◆ MATERIAL PROVIDED
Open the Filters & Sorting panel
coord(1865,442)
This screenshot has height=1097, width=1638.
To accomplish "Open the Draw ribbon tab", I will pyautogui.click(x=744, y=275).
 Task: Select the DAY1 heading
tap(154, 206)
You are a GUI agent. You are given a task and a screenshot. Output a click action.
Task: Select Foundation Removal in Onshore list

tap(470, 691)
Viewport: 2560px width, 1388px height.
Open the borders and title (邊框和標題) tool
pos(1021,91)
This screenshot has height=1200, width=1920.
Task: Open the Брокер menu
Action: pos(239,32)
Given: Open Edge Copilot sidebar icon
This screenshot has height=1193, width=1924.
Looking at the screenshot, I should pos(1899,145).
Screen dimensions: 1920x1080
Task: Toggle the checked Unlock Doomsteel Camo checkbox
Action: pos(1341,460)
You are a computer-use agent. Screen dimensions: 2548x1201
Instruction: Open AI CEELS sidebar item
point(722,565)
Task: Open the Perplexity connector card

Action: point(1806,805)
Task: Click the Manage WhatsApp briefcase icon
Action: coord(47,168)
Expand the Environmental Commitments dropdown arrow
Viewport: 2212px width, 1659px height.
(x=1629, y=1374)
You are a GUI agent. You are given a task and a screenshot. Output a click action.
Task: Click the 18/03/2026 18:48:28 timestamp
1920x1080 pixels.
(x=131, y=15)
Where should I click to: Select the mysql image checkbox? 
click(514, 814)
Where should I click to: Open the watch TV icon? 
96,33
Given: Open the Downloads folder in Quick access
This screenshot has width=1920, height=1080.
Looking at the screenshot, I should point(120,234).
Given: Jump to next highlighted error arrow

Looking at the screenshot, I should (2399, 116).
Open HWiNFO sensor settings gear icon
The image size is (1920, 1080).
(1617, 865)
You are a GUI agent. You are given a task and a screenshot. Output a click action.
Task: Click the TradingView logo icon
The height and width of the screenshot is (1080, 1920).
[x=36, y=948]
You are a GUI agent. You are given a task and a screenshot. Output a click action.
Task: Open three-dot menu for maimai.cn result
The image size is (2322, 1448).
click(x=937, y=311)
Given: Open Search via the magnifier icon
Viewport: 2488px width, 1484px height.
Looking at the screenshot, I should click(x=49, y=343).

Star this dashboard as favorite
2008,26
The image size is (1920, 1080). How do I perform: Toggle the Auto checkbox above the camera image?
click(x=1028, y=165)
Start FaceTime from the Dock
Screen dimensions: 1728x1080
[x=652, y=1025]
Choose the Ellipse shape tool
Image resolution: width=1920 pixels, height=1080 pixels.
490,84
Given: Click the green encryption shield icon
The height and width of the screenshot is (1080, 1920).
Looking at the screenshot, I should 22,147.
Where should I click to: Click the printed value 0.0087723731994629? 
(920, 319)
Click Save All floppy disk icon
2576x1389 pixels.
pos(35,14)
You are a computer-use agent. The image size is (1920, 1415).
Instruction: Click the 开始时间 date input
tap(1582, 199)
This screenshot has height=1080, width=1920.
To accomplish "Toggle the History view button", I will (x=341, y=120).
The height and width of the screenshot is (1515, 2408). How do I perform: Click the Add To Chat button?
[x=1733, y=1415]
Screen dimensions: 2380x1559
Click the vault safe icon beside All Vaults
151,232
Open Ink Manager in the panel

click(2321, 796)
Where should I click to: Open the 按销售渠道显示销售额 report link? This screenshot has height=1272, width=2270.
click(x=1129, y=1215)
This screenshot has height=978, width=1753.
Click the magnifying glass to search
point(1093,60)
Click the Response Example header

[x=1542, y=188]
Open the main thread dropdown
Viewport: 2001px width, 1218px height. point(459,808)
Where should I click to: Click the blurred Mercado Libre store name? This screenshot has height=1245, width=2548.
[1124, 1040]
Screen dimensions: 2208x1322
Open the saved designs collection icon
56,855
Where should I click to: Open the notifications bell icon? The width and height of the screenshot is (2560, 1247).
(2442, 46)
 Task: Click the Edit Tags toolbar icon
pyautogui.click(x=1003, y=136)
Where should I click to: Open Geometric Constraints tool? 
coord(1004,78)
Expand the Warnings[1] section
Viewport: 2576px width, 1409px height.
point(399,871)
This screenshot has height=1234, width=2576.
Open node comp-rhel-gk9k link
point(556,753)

◆ WHAT YOU ARE ASKED TO DO
The expected result is a copy of each line in the records where "computer" appears.

◆ RESPONSE TO THE EXERCISE
You are a computer-use agent. Screen dimensions: 2548x1201
You are a computer-use agent. The image size is (1920, 1415).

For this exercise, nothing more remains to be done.